Sociedad y escuela democráticas

Un Estado social, democrático y de derecho tiene el deber y la obligación de poner todo su acento en educar y formar a ciudadanos libres, responsables y solidarios/as que contribuyan a fortalecer y cohesionar a la sociedad. El Estado le ha concedido al sistema educativo la máxima potestad para conseguir esta finalidad. Los primeros gobiernos socialistas impulsaron y aprobaron la nueva ley educativa, la LOGSE, que sustituía a la antigua ley de 1970. La LOGSE, a pesar de las lagunas con las que nacía, contribuyó a universalizar la educación en un país que estrenaba una joven democracia. Buscaba la igualdad de oportunidades para todas las personas. Marcar una misma línea de salida consolidaba el principio de justicia social en la que debe basarse un Estado democrático, ya que de lo contrario, parte de la ciudadanía estaba avocada a vivir en un estrato de empobrecimiento social, del que muchas personas acabarían en la exclusión social.
Al paso de los años, los diferentes gobiernos, en lugar de haber ido corrigiendo y madurando la ley educativa, lo que hubiese contribuido a superar las lagunas con las que nació, han hecho de la política educativa una política partidista que ha contribuido a empeorar la calidad de la educación. Evidentemente, los primeros afectados han sido los niños y jóvenes. Los segundos, un profesorado, que cada cuatro años ha tenido que cambiar de programaciones, adaptaciones curriculares, metodologías, asignaturas y materias. Al mismo tiempo, las nuevas normativas han ido burocratizando la labor profesional. Este desconcierto de cambios permanentes en la ley educativa, junto a la excesiva burocratización, le ha restado fuerzas y ánimo al profesorado.

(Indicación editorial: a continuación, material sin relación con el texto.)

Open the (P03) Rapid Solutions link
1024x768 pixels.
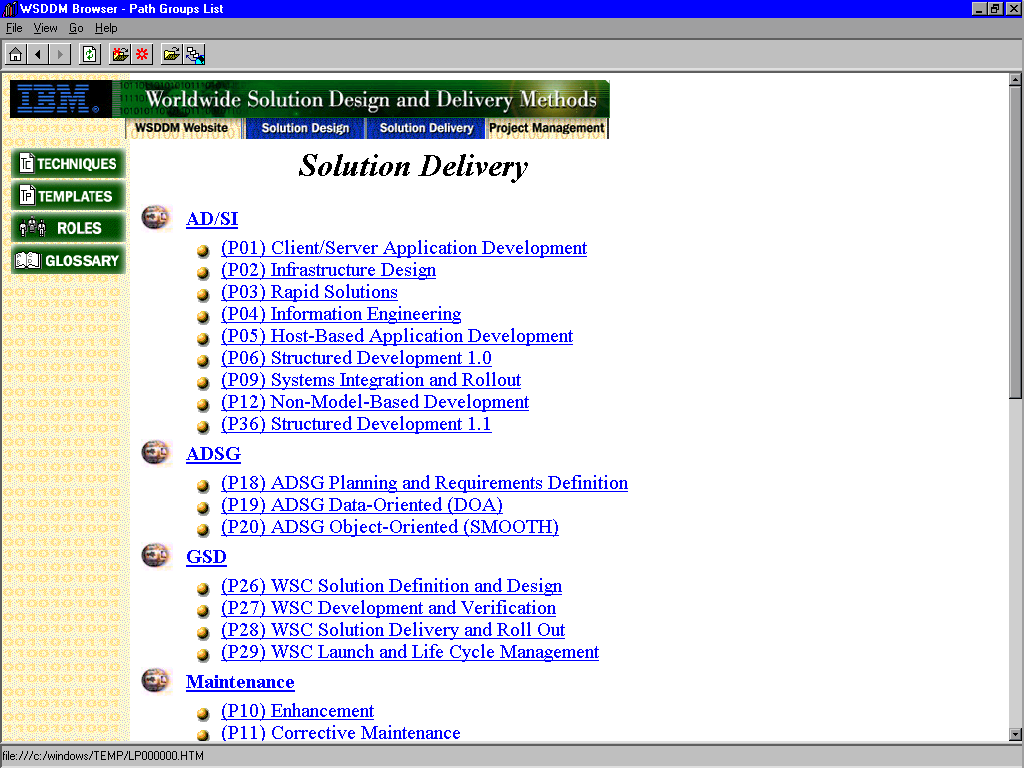(309, 292)
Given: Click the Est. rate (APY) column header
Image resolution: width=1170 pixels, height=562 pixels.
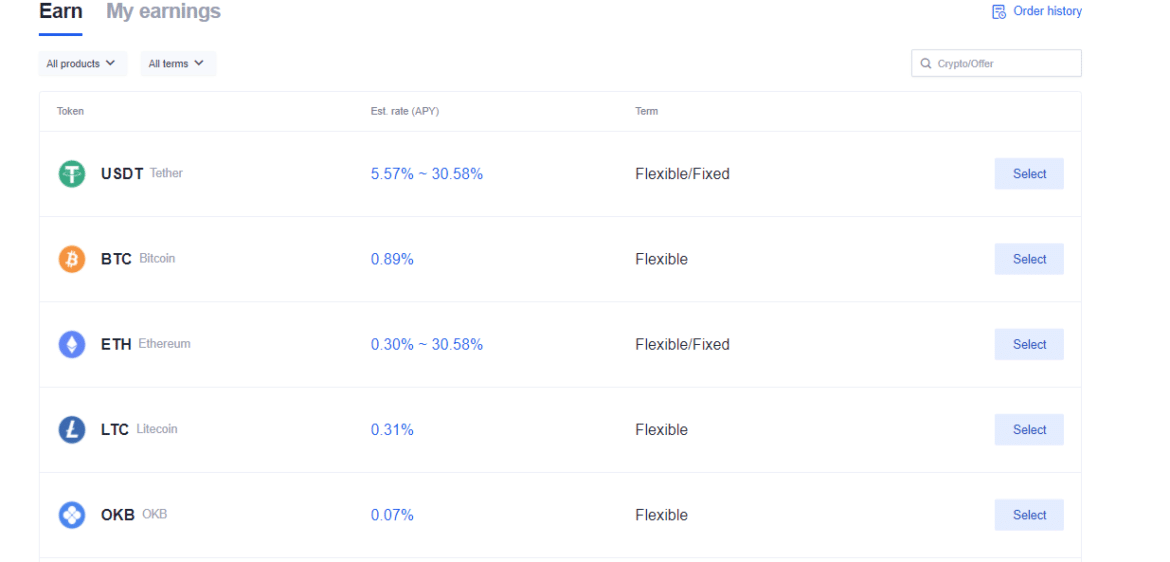Looking at the screenshot, I should coord(404,111).
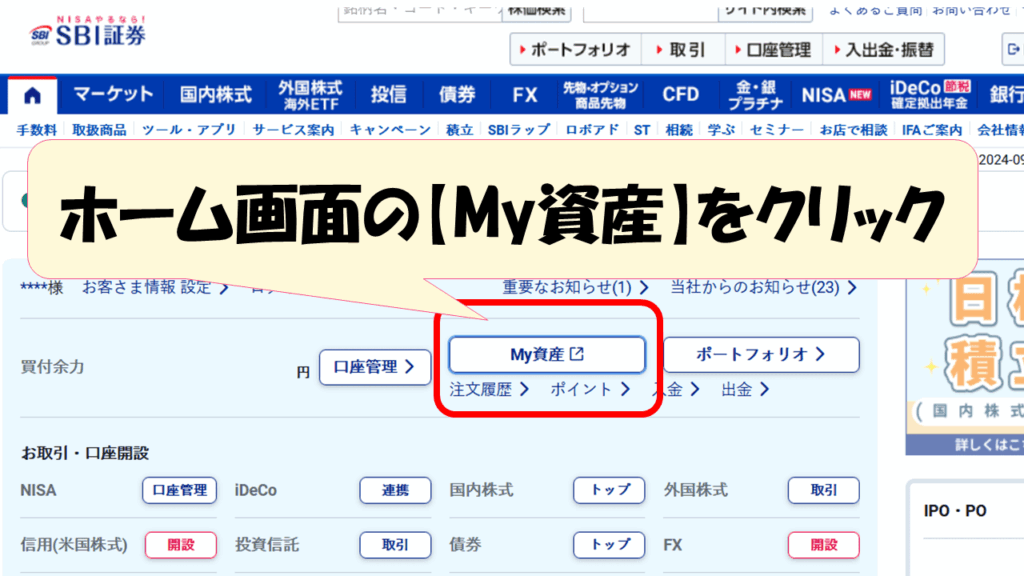Click the 口座管理 button beside 買付余力
Image resolution: width=1024 pixels, height=576 pixels.
375,367
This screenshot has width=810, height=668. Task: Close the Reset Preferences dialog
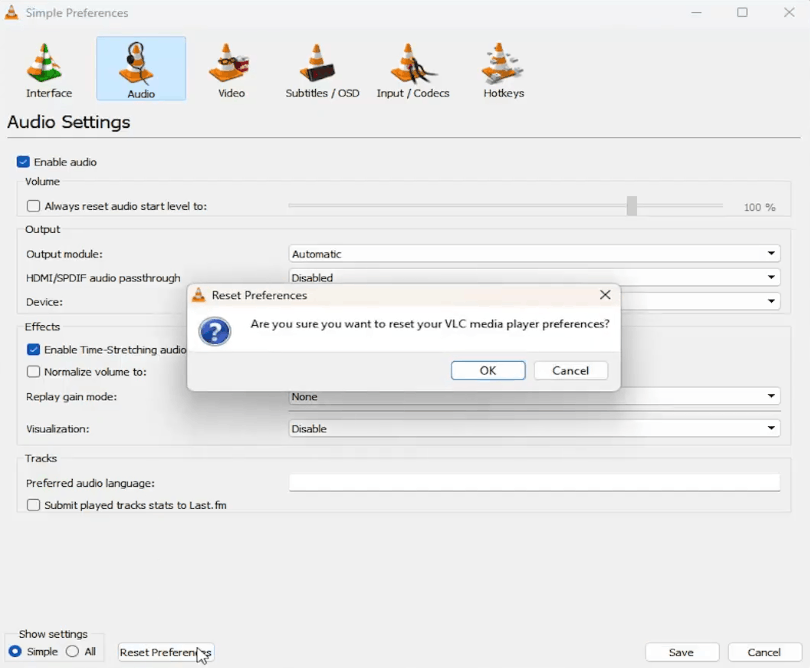click(x=605, y=295)
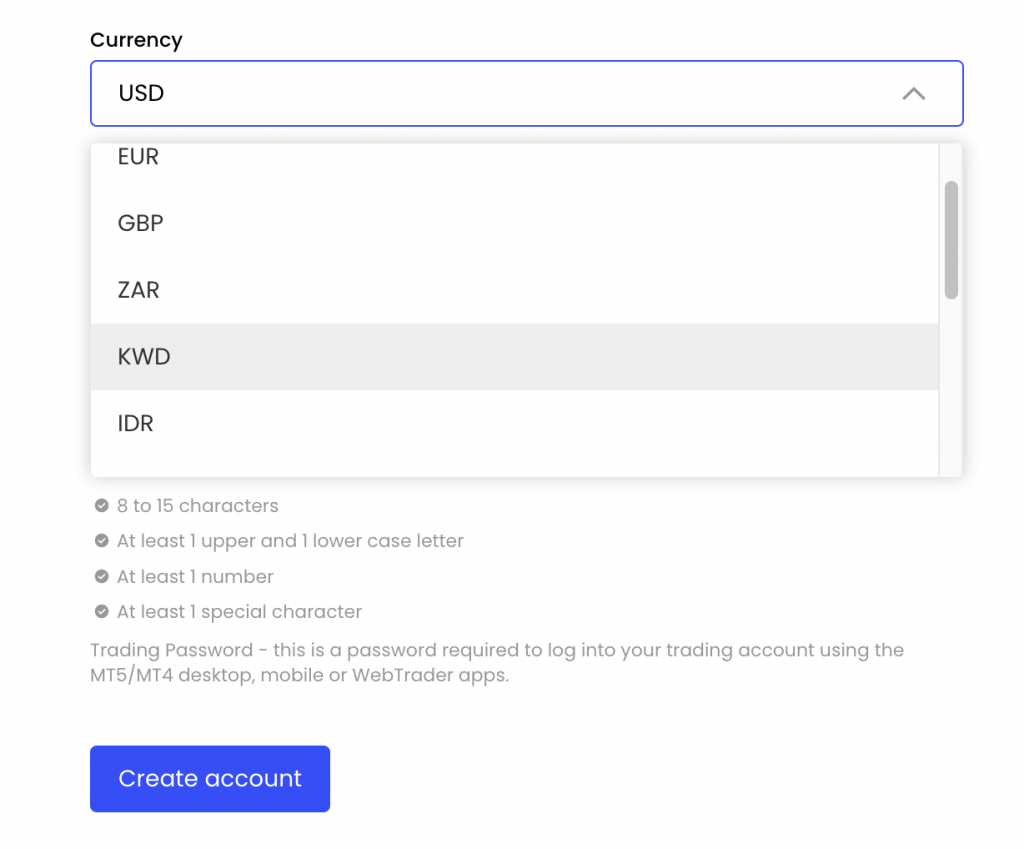
Task: Click the dropdown list scrollbar thumb
Action: [950, 238]
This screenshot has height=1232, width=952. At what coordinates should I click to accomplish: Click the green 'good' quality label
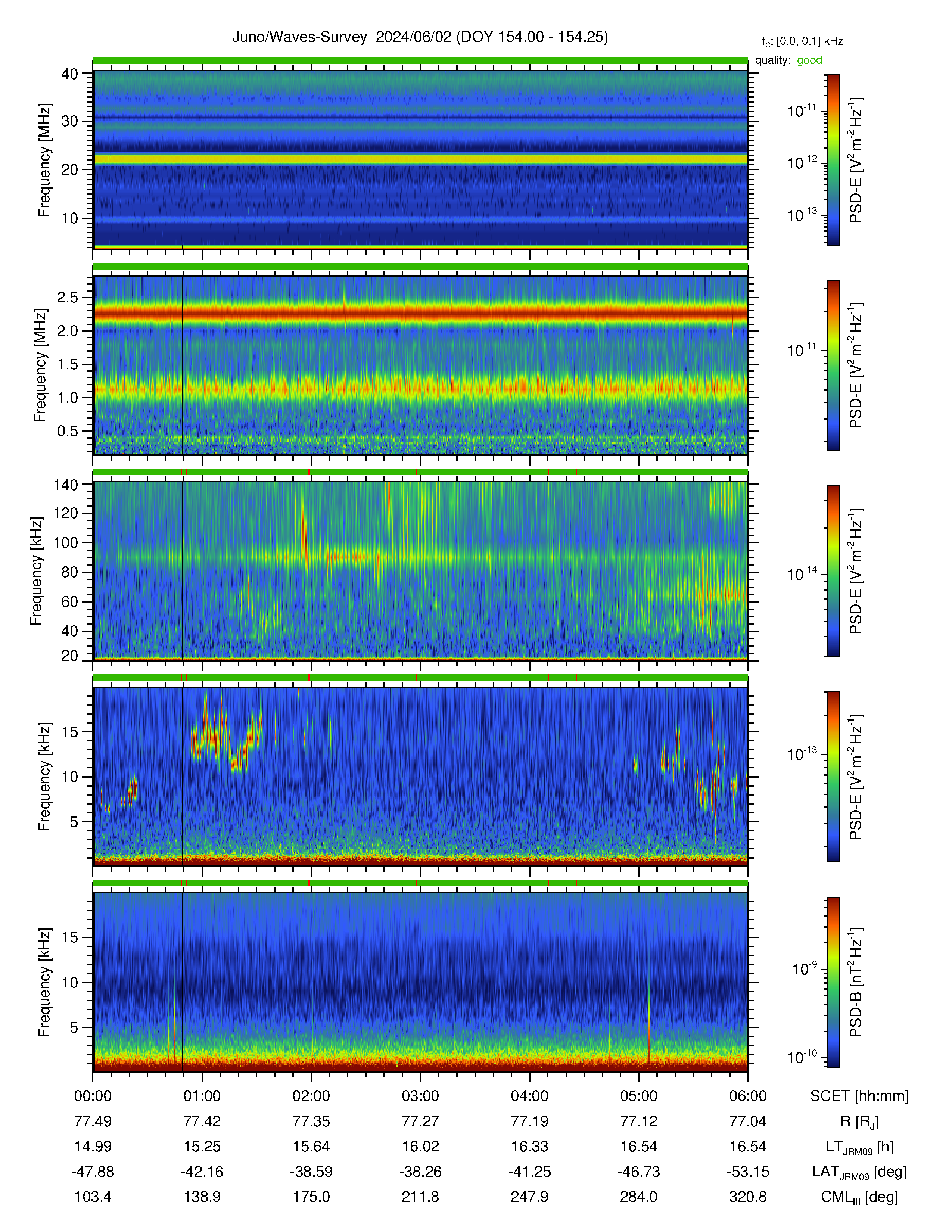(809, 60)
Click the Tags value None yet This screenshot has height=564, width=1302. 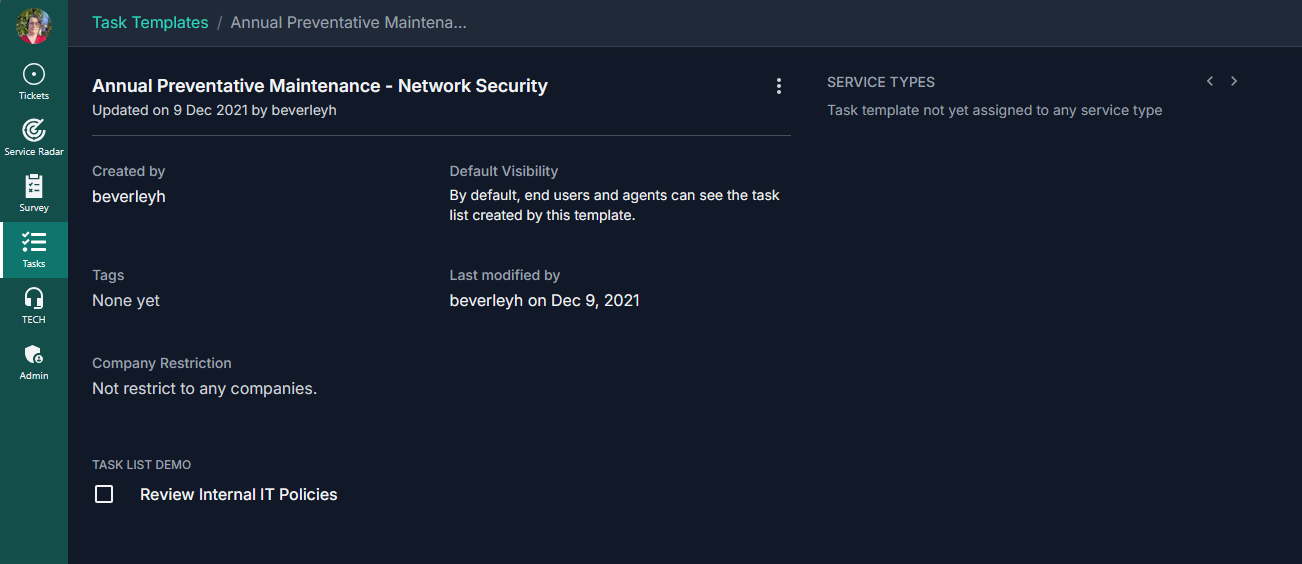[x=126, y=300]
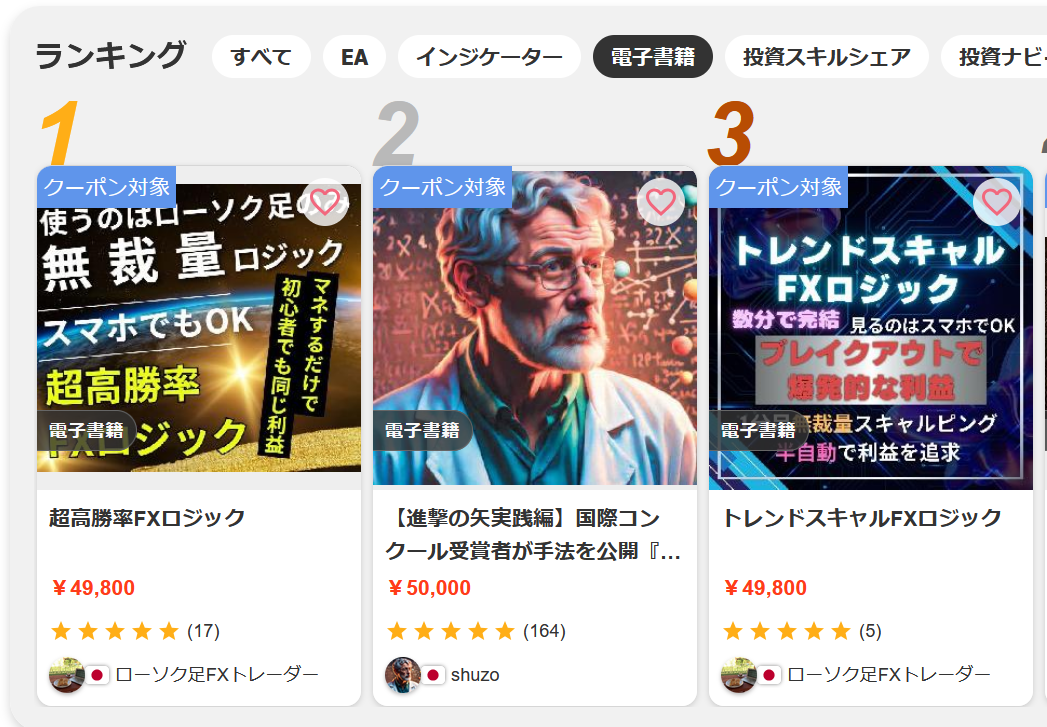Open the partially visible 投資ナビ tab
The width and height of the screenshot is (1047, 727).
[x=994, y=57]
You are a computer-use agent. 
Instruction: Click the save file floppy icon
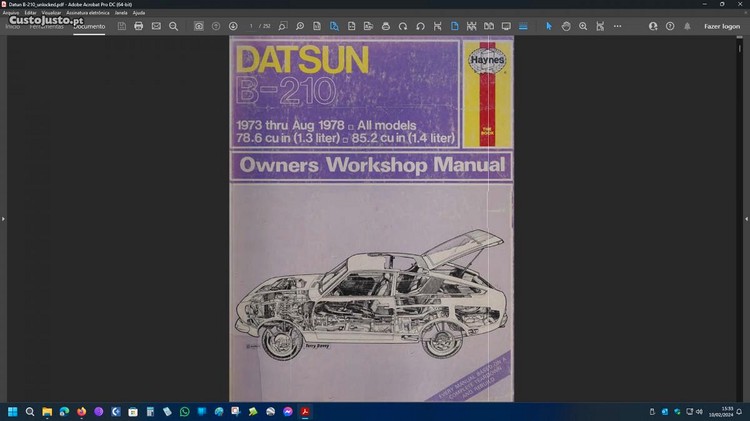tap(121, 26)
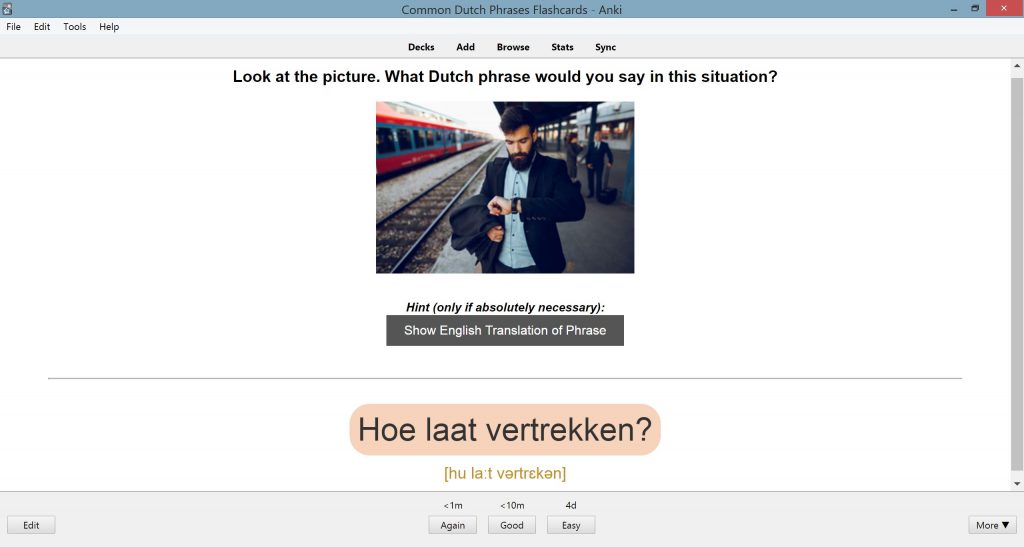
Task: Click the scrollbar down arrow
Action: click(x=1017, y=484)
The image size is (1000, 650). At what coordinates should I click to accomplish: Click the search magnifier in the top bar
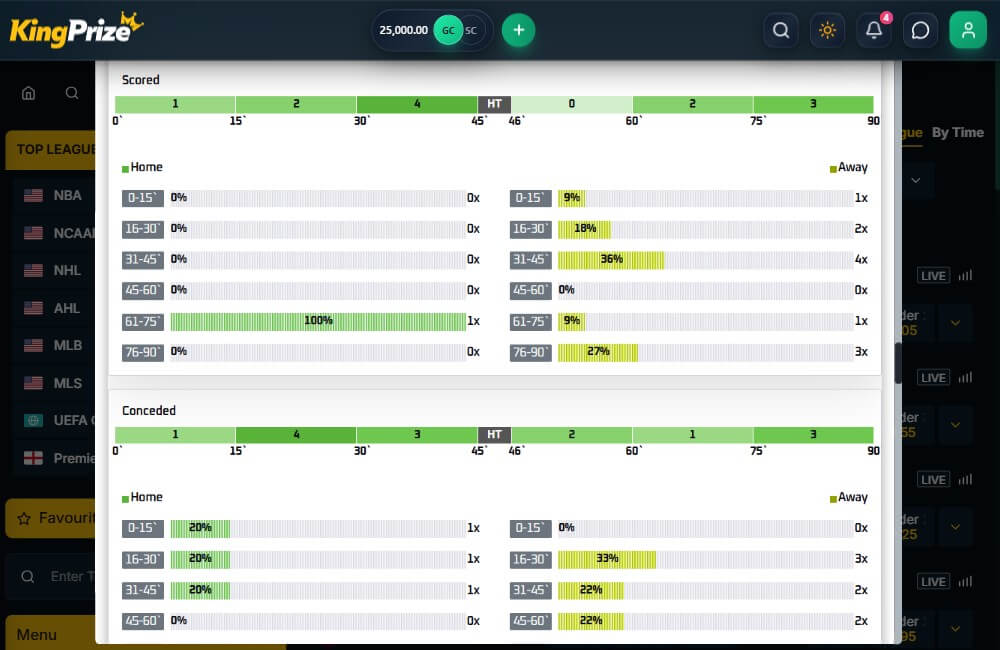781,30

Sin embargo, ha habido un hecho aún más grave, la pérdida de democracia en los órganos de los centros educativos públicos a favor de un mandato unipersonal, que le da prácticamente todo el poder a la figura de la dirección. Hemos pasado de una dirección elegida desde abajo, con marcado carácter asambleario, a una dirección apuntalada desde arriba por la Administración. O lo que es lo mismo, de una dirección que se siente y se debe a su comunidad educativa a otra dirección que responde principalmente a la autoridad administrativa.
Hace años, el claustro de profesores dejó de elegir a sus directores, pasando a ser un mero órgano consultivo. Una vez desmontado el poder de decisión de los claustros, el nuevo decreto, que establece el reglamento de los centros, desmonta los departamentos didácticos y los deja al arbitrio de la dirección; elimina la única elección desde la base que le quedaba a los docentes. De esta forma, el profesorado ya no puede elegir a sus jefes de departamento y ni siquiera se respeta su antigüedad.
¿Es este el modelo educativo para educar en democracia? ¿Acaso sometiendo y desconfiando del profesorado, en lugar de promocionarlo y apoyarlo, se va a conseguir una mejor enseñanza?
No estaría de más, ante la actitud de las autoridades educativas y la falta de unidad de los sindicatos, ir plateando medidas como plataformas a favor de la democracia en los centros. Mientras tanto, no caigamos en la desconfianza que puede aflorar entre el mismo profesorado ante tanta dedocracia, que solo lleva a la precariedad del sistema, lo contrario de lo que supuestamente se persigue.